On Fri, May 15, 2015 at 6:51 AM, Elardus Engelbrecht <
[email protected]> wrote:

> Jousma, David wrote:
>
> >I understand the concept, but sounds impossible.
>
> So, I already see that. Beside, trying to protect the programs of
> utilities are simply a no-no.
>
>
> >What about omitting the records you don’t want?  Omitting all
> user=ELARDUS would be just as bad as changing data if there were
> intentional efforts going on.
>
> Of course. I was more generally thinking about any manipulating of data
> to/from something. Same with DBAs.

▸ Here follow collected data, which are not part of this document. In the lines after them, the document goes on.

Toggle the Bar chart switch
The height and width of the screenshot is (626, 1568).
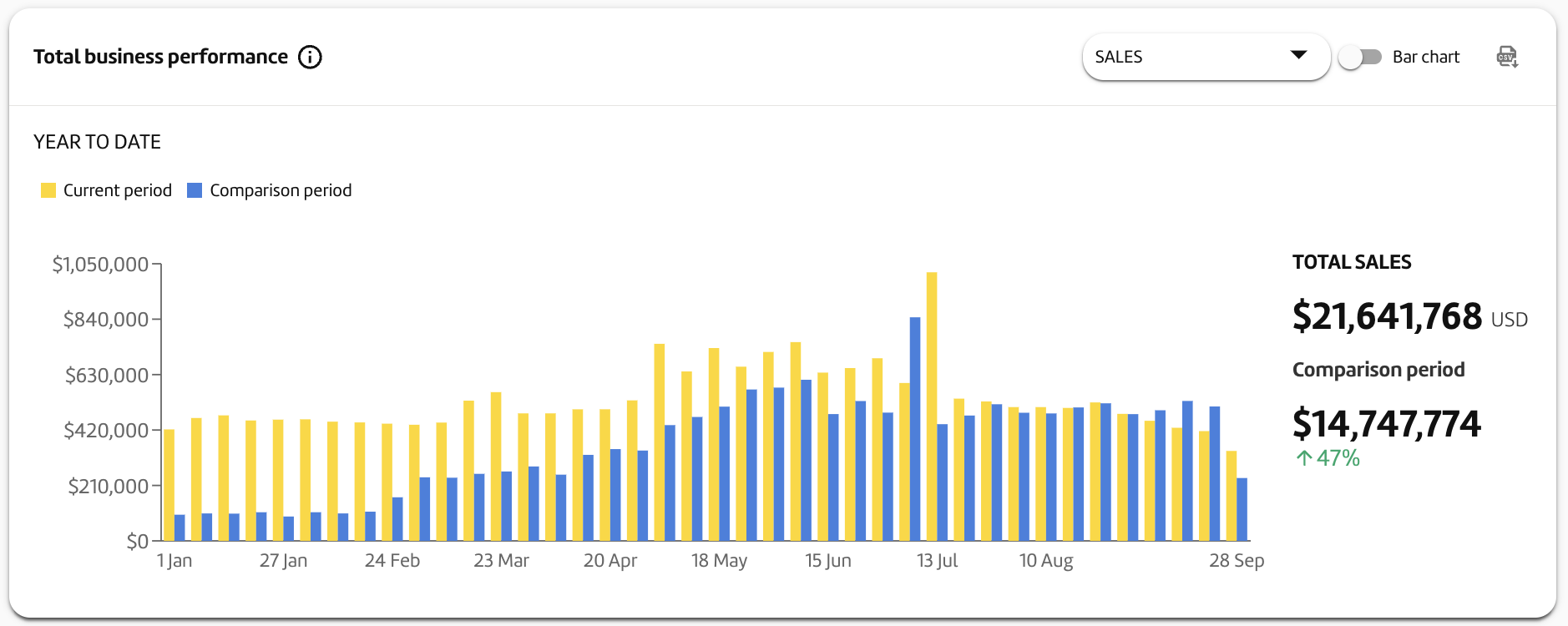(1360, 57)

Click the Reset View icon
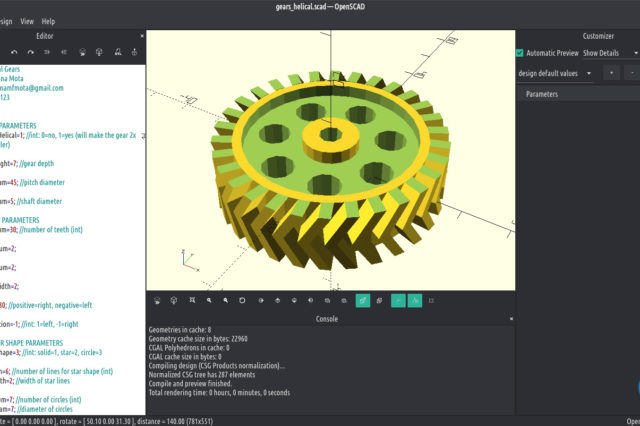point(243,299)
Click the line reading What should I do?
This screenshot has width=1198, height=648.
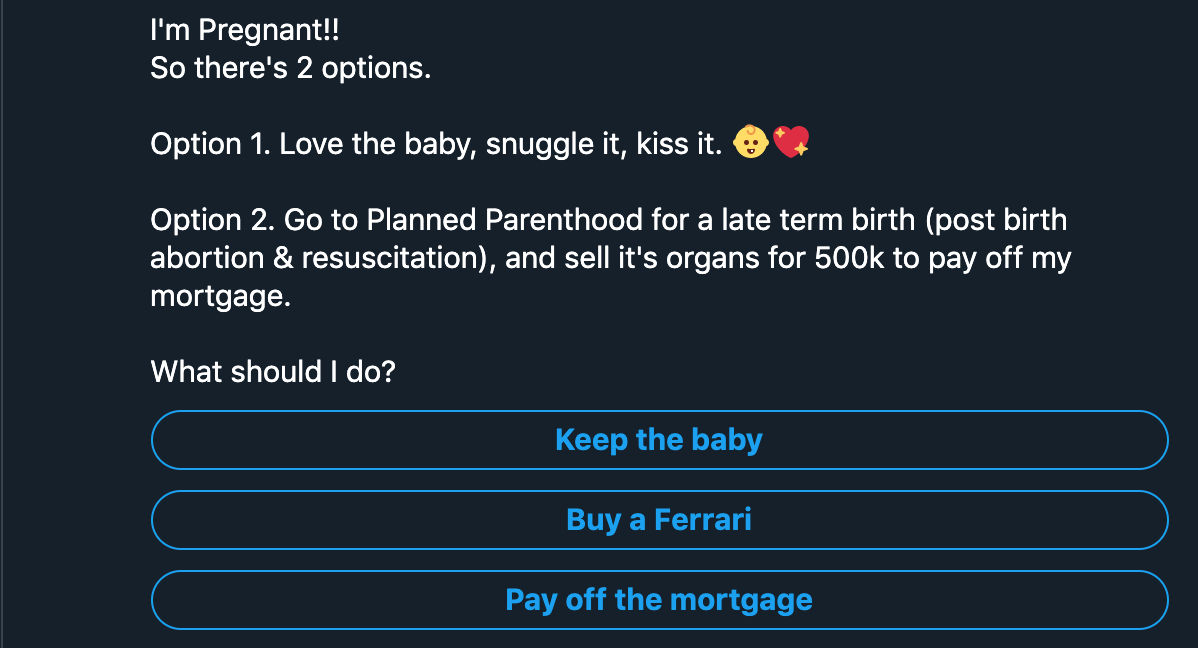tap(272, 371)
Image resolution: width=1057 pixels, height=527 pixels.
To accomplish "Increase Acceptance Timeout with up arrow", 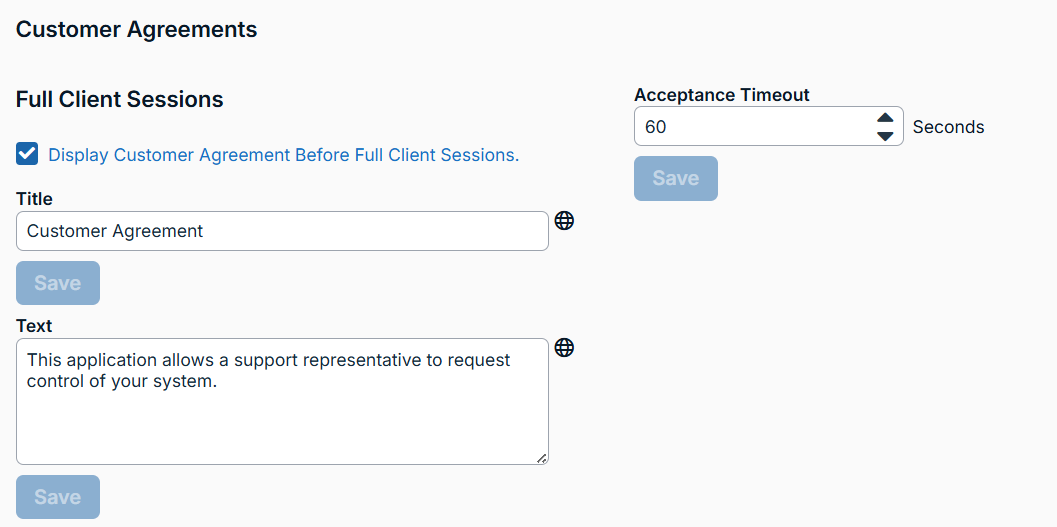I will pyautogui.click(x=885, y=118).
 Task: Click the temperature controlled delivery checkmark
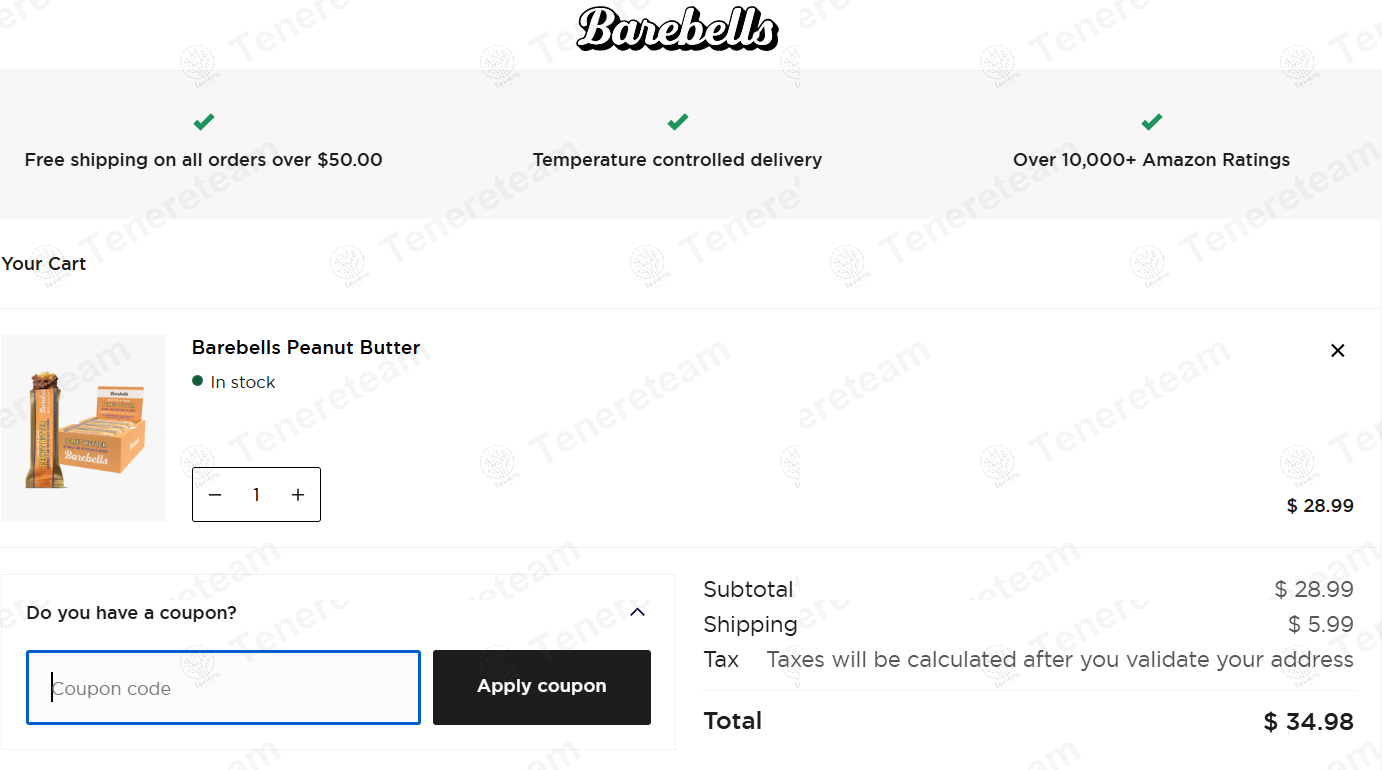coord(678,122)
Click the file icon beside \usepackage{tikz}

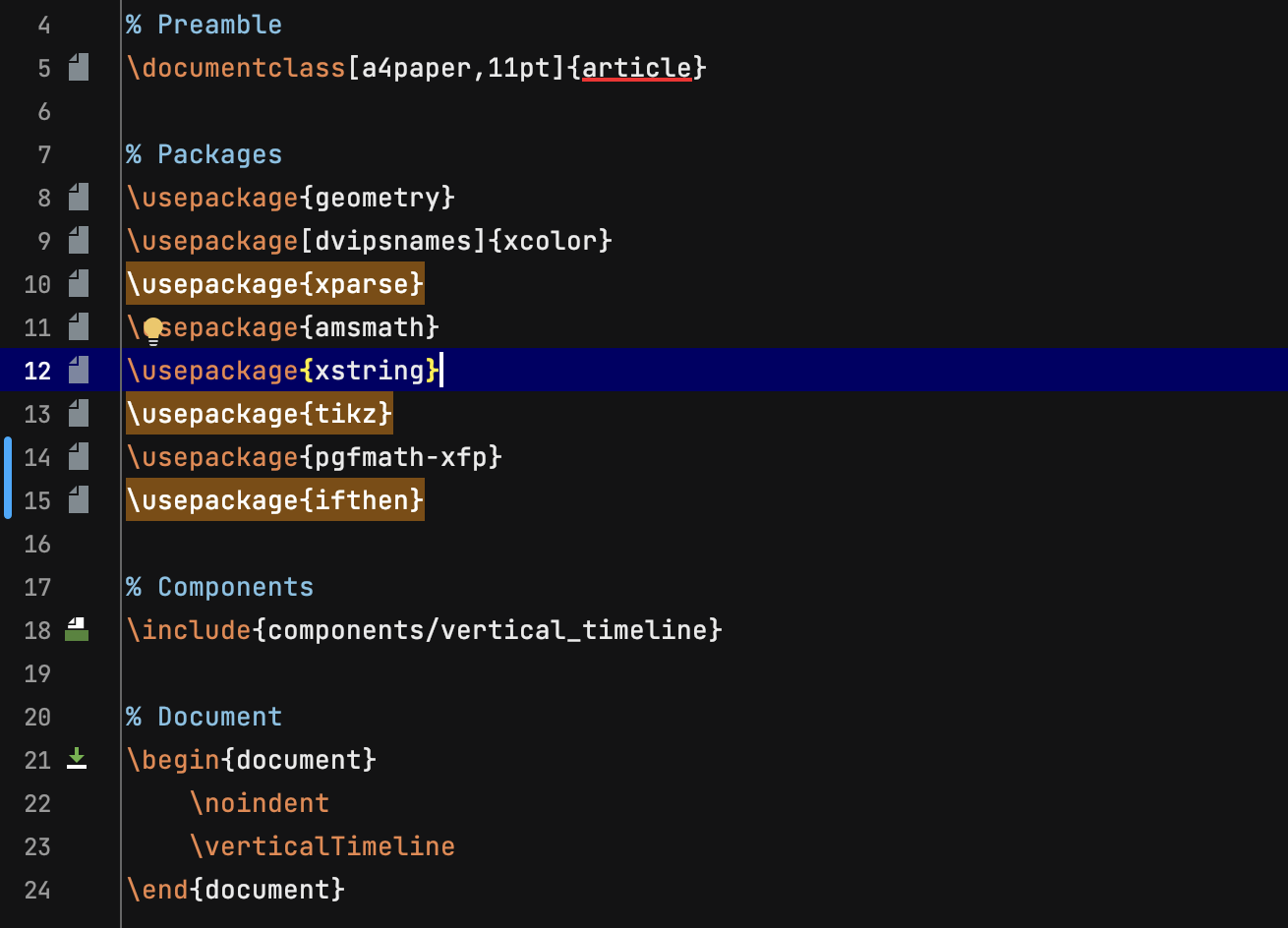79,413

You have to trust them and their data
> and databases.
>
>
> >Auditors either have to bring their own toolbox, or trust at some point.
> SMF going to logger is harder to thwart it would seem, but the real
> question to me would be a method to bulletproof the collection of the data
> so that it cannot be altered before written.
>
> This is what I try to tell our people. Protect the source and custodians
> (people), not the tools. So, this is why I'm asking to see what others
> think - is it practical to protect DFSORT keywords or not.
>

​I'm going to be a bit silly now. To me, DFSORT/ICETOOL is basically a
"programming language" which is used to read some input, transform, and
produce output. So, the question could be transformed to ask something like
"Should the COMPUTE verb in COBOL be protected by RACF? We want to make
sure the the programmers don't modify data read from the input before
writing it to a report."




>
>
> >DFSORT is just one tool.  What about SAS/MXG?
>
> No SAS here. Or any tool which can modify data in place or during
> transfers.
>
> Thanks for your kind insight.
>
> Groete / Greetings
> Elardus Engelbrecht
>
>

-- 
If someone tell you that nothing is impossible:
Ask him to dribble a football.

He's about as useful as a wax frying pan.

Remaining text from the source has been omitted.